• GIVEN RECORDS:
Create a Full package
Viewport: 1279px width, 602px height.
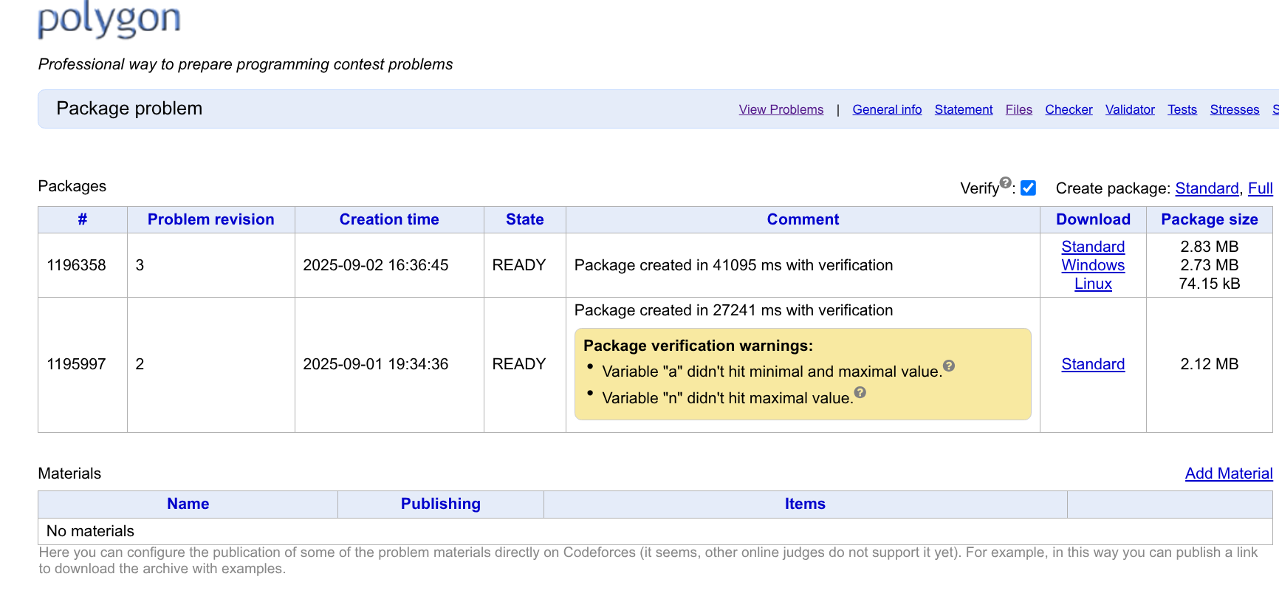(1260, 188)
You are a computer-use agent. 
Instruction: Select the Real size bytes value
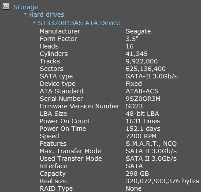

• WRITTEN PROBLEM:
Rewrite all of the material, substituting "Choose" for every "Select" and keeping everything else the same. Omit the pictures from your answer.

• CORRECT OUTPUT:
Create a Full package
Viewport: 1279px width, 602px height.
(1260, 188)
You are a computer-use agent. 
Instruction: Choose the Real size bytes value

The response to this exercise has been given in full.